Le Protestantisme avait détruit les images et interdit l’art religieux. Les églises, transformées en temple, furent blanchies à la chaux et devinrent aussi nues que les synagogues ou les mosquées. À cette nudité, l’Église catholique opposa, dès le xvie siècle, la splendeur des couleurs, des marbres et des métaux précieux. Généralement, on voit dans cette richesse, qui contraste avec la simplicité des édifices de la renaissance, une perversion du goût. Ce n’est pas très juste ; il est plus exact d’y voir une prise de position systématique, un argument, un chapitre de la controverse religieuse. Le dogme de la présence réelle justifiait toutes les magnificences et l’Église affirmait ce que les Protestants niaient. Le dépouillement volontaire du temple protestant explique, dans une bonne mesure, l’art catholique fastueux du xviie siècle.

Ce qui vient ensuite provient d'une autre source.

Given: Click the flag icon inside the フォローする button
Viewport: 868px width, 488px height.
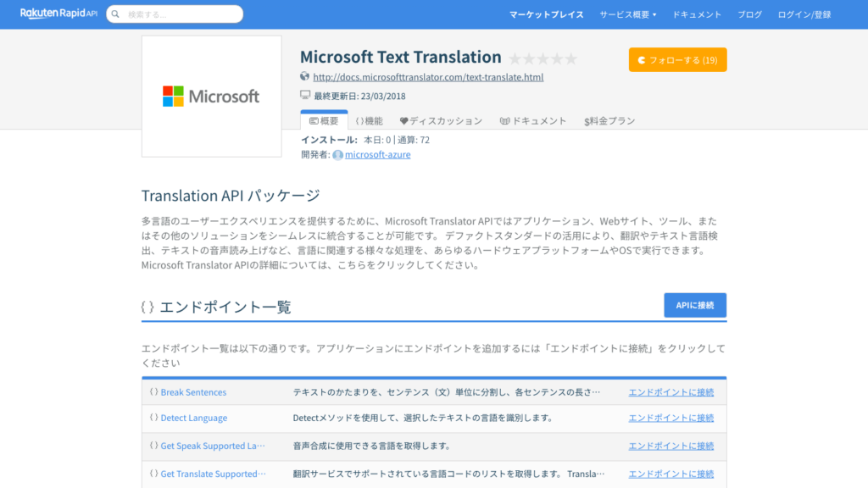Looking at the screenshot, I should tap(640, 59).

Les destructions des Réformés iconoclastes rendirent les images plus chères aux catholiques. On racontait que quelques-unes d’entre elles, sensibles aux injures des hérétiques, avaient versé des larmes ; que d’autres, frappées par des profanateurs, avaient versé du sang. Alors, on se mit à aimer d’autant plus les statues qu’on les savait menacées. On devint plein de dévotion pour celles qui ornaient les maisons, les carrefours. On se mit à transporter à l’intérieur des églises, dans de riches sanctuaires, les plus célèbres d’entre elles. À Rome, saint Philippe de Néri fit mettre sur l’autel de la Chiesa Nuova une image miraculeuse de la Madone qui décorait le mur d’une maison voisine. C’est cette Vierge que Rubens a peinte plusieurs fois. C’est elle, en particulier, que l’on voit invoquée par saint Grégoire et les martyrs romains au Musée de Grenoble.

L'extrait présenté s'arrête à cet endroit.